-- AIM --
Count the lines in the listing below that contain the string "Viewport". Reply with the number alone.

-- DATASET --
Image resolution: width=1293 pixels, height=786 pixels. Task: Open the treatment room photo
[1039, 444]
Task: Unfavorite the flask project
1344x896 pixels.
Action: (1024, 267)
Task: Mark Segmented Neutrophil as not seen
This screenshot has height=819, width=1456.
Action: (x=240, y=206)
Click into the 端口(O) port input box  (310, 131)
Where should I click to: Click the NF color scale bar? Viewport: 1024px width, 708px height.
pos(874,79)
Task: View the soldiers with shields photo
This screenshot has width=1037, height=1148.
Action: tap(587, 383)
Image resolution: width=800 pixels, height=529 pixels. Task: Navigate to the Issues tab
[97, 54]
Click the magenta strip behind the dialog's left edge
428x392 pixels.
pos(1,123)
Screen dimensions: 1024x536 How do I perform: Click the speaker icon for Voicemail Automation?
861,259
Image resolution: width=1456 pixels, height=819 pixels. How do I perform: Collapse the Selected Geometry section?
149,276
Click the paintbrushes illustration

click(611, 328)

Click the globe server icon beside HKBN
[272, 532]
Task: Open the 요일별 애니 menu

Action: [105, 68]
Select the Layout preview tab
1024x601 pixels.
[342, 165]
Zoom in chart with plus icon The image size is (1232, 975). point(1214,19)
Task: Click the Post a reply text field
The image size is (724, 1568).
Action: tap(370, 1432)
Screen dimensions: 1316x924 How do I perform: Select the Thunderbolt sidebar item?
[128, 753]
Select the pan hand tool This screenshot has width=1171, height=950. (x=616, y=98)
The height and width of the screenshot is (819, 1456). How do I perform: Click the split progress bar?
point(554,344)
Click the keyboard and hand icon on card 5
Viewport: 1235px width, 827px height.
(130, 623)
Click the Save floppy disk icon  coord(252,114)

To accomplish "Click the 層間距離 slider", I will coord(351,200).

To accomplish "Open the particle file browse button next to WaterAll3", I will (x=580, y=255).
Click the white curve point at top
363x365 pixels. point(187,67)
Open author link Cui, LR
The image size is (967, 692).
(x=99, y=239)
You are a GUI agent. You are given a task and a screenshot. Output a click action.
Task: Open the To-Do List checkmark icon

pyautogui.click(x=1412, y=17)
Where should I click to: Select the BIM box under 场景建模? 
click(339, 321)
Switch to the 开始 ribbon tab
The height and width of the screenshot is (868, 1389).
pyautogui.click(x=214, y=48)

-- FULL SOLUTION --
2